Reports in Business Chief on Monday (March 19) said the BCG’s latest survey of more than 200 financial institutions (FIs) that service corporates found profits are significantly shrinking at about half of these institutions. The trend is even worse among Western European FIs, with shrinking profits prevalent among 57 percent of institutions in this region, reports said.
According to the BCG’s “Corporate Banking Executive Survey,” “front-to-back digital transformations” are essential to halt this shrinkage. The report highlights four areas of the financial institution in particular need of digital disruption: the customer journey, data management, operating model and “building a digitally driven organization.”

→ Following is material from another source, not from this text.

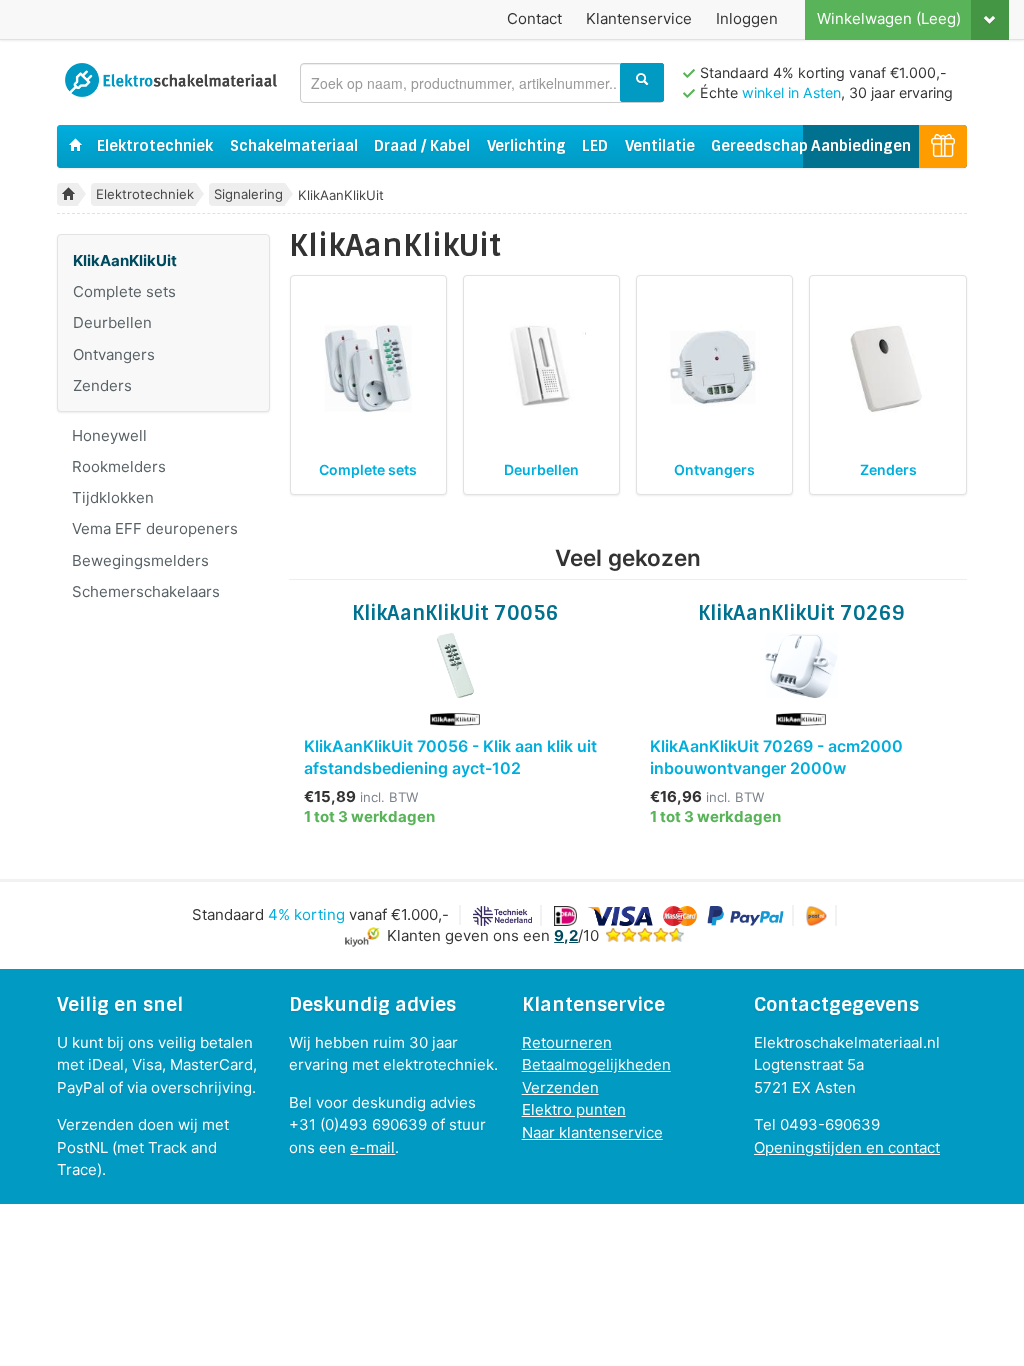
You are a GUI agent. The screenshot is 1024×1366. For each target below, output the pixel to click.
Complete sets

“Digital is forcing sweeping changes in corporate banking, and institutions will need to adapt or see their competitiveness and market share steadily spiral down over the next few years,” warned BCG Senior Partner Dr. Carsten Baumgärtner in a statement. “Now is the time to develop a more coherent digital strategy to decide where to play and how to invest.”
“The financial stakes are very high,” he continued. “Over the next five years, we expect 30 percent of traditional corporate banking revenues to be accessible solely through digital channels.”
Separate analysis released last September from Finastra and Celent found corporate banking revenues are expected to hit $915 billion by 2020, a 4 percent increase from 2016 levels and double the growth rate seen between 2010 and 2016.
They published their own report, “Connected Corporate Banking: Breaking Down the Silos,” which similarly highlighted the opportunity of digitization for the world’s corporate banking sector.
“In 2016, corporate banking made up 38 percent of overall operating income across 20 of the world’s largest banks,” said Celent Senior Analyst Patricia Hines in a statement at the time. “Banks that want to attract and retain this business must continue to invest updating and enhancing their technology infrastructure while embracing emerging technology.”